- [TASK TO CARRY OUT]: Show every line of the listing below that contains the word "screenshot".

- [DATASET RECORDS]:
________________________________________
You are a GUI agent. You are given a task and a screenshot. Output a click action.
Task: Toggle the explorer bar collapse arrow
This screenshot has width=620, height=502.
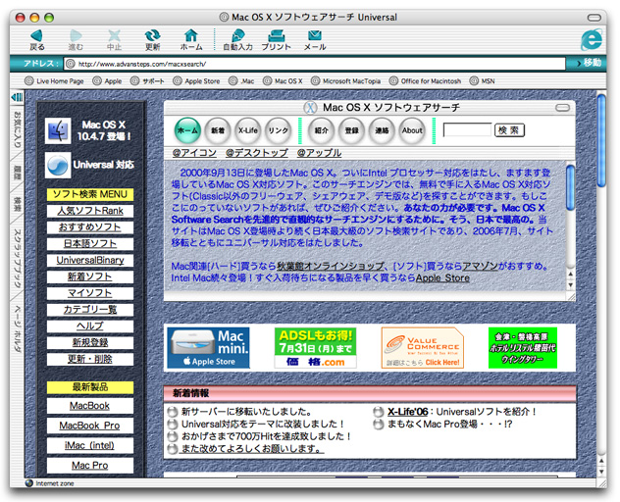[17, 98]
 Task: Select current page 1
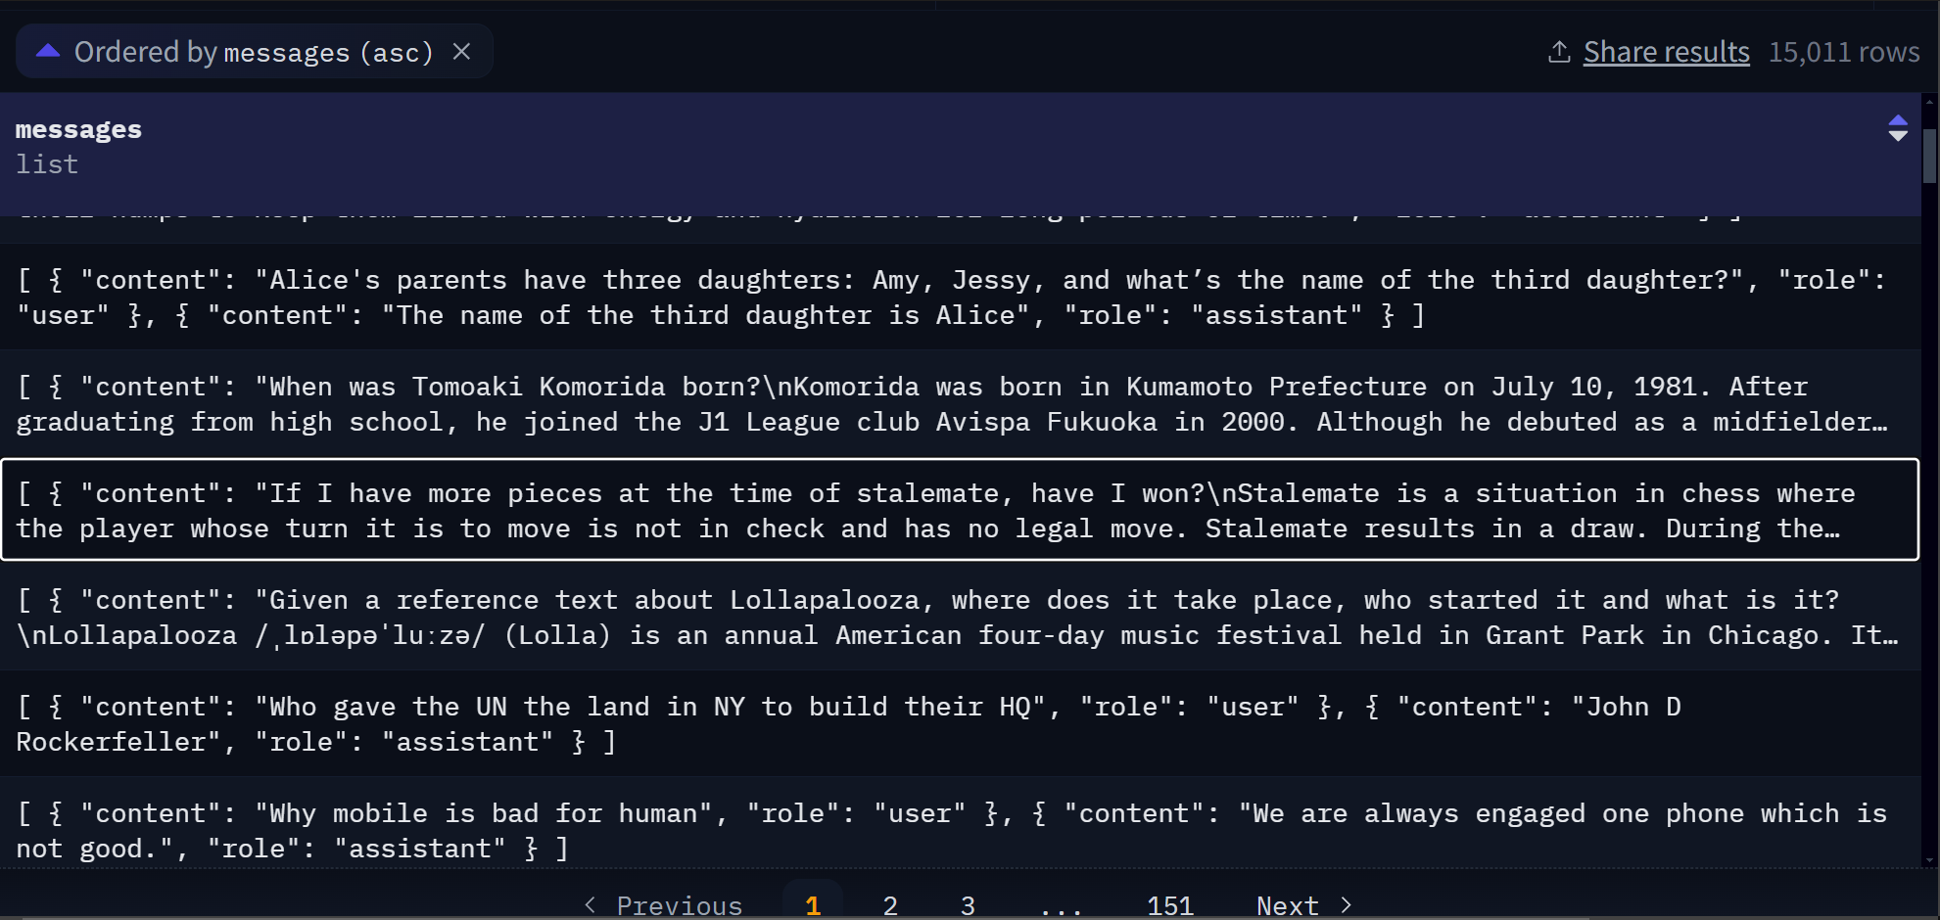813,905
________________________________________
- [THE RESPONSE]:
You are a GUI agent. You are given a task and a screenshot. Output a click action.
This screenshot has width=620, height=502.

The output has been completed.